# Activity:
Of the entries below, copy only those lines that contain the word "Given".

# Supplied data:
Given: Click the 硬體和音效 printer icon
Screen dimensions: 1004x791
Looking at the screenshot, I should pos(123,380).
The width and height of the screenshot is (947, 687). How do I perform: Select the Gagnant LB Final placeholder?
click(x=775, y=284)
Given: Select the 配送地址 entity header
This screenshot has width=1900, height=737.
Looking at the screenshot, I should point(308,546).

--

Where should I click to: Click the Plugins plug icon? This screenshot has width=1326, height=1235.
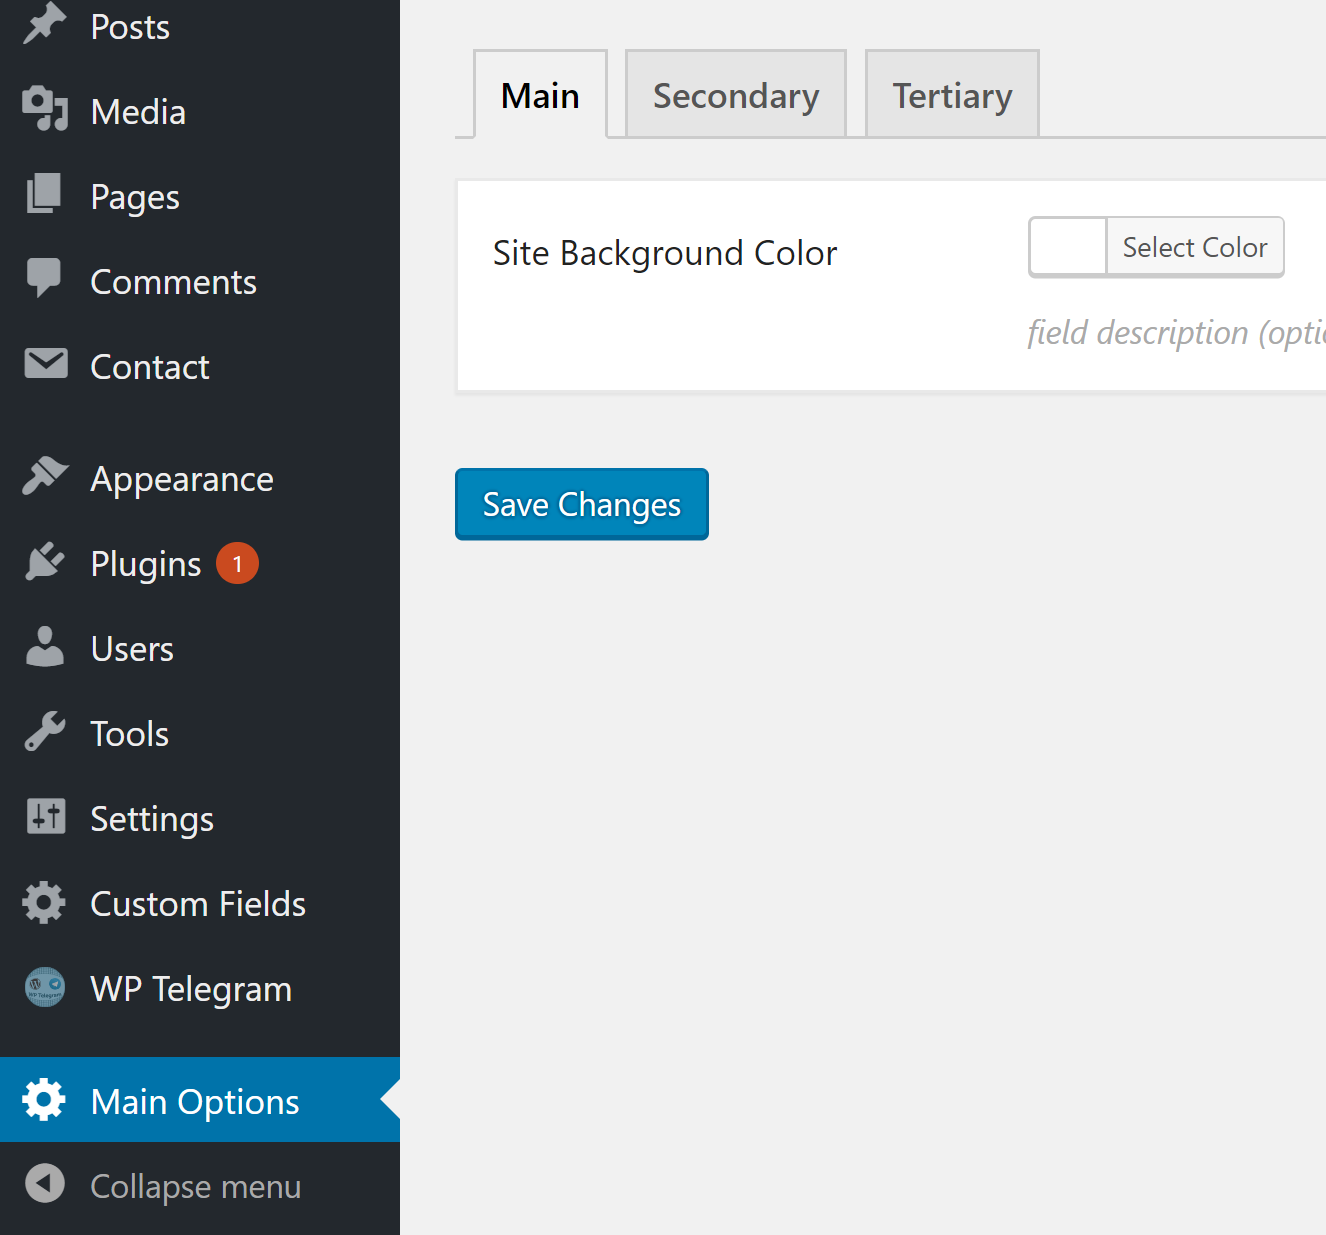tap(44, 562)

# Solution to the problem:
Given: Click the 硬體和音效 printer icon
Given: Select the 配送地址 entity header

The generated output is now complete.